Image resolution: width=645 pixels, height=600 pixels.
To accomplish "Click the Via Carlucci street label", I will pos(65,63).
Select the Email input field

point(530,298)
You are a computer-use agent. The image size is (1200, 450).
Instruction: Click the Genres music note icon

________________

• JOUW OPDRACHT
Selecteer elke regel in het materiaal hierboven waarin het woord "Click" staat, en neem die regels over. Let op: hoofdletters en kleine letters maken verschil.

• RESULTAAT OEFENING
To accomplish "Click the Via Carlucci street label", I will pos(65,63).
Instruction: Click the Genres music note icon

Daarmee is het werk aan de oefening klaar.